Scheduled reports

At client request, Pismo can run batch jobs to generate report files, including those that report daily account limits and those required by financial regulations.

Report file generation and paths

Report files are written to your organization's dedicated S3 bucket. To start receiving report files, contact your Pismo representative to configure access to your cloud storage container.

📘

Most of Pismo’s clients use Amazon Web Services (AWS) S3 buckets as their cloud storage containers, so this section assumes you're using AWS. However, Pismo does support other cloud services, such as Google Cloud Platform (GCP) and Microsoft Azure. Contact your Pismo representative for information about using a cloud service other than AWS.

The jobs that generate report files all run once a day at 5:00 AM UTC. When a job executes, it searches for records that meet filter conditions. If any are found, it writes the data to a file that it creates in your cloud storage container. Files are saved in Parquet format.

📘

In most cases, a report file is not generated if no records are found that match the filter conditions.

Files are written and saved according to type – daily, monthly, or full – and date. The full type is explained below. The URL takes the form [path to S3 bucket]/reports/[job_name]/[type]/[date values]/[filename].parquet, where [filename] represents a PySpark hash.

For example:
s3://pismo-dataplatform-tn -55317847-57cd-45a3-8aed-a8dadd63cc6b/reports/accounting_events/type=daily/year=2020/month=1/day=10/[filename].parquet
In this example, the value for job_name is "accounting_events". You can find the value for job_name in the documentation for the specific report file.

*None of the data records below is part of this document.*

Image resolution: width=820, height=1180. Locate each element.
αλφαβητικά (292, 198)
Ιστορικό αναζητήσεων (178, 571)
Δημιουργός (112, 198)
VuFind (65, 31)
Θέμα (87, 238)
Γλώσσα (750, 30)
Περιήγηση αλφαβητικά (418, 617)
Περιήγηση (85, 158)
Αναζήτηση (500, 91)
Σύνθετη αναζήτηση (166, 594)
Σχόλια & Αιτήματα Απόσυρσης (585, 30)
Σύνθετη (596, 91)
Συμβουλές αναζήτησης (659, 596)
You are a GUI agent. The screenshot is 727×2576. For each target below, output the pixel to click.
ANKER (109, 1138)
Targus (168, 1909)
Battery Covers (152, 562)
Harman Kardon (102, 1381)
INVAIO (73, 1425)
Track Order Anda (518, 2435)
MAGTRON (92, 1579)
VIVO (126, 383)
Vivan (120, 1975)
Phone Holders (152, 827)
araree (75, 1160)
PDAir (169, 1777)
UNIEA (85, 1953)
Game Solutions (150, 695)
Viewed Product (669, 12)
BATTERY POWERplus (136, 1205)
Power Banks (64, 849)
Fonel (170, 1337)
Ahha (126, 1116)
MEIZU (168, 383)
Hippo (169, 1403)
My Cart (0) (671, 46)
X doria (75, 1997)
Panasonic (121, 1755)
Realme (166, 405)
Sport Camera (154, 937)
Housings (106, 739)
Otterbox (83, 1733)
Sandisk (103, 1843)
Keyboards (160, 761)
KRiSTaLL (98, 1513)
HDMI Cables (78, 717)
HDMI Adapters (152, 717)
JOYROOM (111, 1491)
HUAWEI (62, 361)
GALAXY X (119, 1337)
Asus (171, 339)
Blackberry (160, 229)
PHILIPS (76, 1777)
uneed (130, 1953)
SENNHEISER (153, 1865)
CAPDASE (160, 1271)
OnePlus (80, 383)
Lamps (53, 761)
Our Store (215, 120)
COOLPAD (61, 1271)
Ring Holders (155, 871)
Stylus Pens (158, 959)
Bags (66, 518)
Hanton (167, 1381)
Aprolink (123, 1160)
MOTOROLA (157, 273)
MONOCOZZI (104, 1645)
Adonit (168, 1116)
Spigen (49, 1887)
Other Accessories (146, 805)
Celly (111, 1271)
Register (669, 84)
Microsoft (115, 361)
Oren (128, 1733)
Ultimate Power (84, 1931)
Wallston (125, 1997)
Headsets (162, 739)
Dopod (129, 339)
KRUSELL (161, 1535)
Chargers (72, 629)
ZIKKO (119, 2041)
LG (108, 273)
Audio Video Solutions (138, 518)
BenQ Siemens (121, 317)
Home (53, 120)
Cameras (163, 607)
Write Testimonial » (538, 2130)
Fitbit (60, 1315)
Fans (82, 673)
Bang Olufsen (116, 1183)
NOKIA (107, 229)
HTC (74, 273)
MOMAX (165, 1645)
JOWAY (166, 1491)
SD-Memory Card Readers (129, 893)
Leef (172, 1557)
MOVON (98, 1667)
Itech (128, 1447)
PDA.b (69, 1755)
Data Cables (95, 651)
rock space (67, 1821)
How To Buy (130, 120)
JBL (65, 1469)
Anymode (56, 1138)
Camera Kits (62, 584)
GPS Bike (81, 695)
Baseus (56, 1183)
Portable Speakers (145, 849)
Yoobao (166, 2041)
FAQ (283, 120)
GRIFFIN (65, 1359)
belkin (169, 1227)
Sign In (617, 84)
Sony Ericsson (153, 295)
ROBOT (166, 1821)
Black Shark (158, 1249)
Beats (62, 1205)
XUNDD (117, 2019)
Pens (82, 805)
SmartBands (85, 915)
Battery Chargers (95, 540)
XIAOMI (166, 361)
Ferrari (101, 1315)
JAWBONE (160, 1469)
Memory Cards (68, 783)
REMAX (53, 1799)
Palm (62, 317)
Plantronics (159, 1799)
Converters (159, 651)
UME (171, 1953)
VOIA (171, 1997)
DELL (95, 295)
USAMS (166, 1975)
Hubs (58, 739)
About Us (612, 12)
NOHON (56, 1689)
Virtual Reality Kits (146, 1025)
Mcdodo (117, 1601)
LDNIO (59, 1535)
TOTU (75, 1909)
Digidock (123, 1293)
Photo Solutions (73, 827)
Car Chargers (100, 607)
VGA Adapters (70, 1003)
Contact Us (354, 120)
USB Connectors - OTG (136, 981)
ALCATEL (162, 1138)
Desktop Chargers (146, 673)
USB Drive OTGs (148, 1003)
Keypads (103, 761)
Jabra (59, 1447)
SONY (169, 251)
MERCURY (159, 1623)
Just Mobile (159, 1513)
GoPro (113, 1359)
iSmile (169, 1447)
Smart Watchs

Files and paths are generated on the following basis:

  • Daily – In this case, the type is daily and the date partitioning values are /year=YYYY/month=MM/day=DD/ . For example, .../reports/accounting_events/type=daily/year=2020/month=1/day=10/[filename].parquet

  • Monthly – At your request, or when there is a need for periodic reprocessing, a job executes for a closed month of data. In this case, the type is monthly and the date partitioning is year=YYYY/month=MM. For example, .../reports/accounting_events/type=monthly/year=2020/month=1/[filename].parquet

  • Full – You can generate a complete file, taking into account all past job data without a date filter. In this case, the type is full and the partitioning corresponds to the file's generation date. For example: .../reports/accounting_events/type=full/year=2020/month=1/day=10/[filename].parquet

🚧

The date partition values in the report correspond to the last available data date, not to the date when the job was executed. For example, for a daily job that runs on March 11, the date partition values correspond to March 10.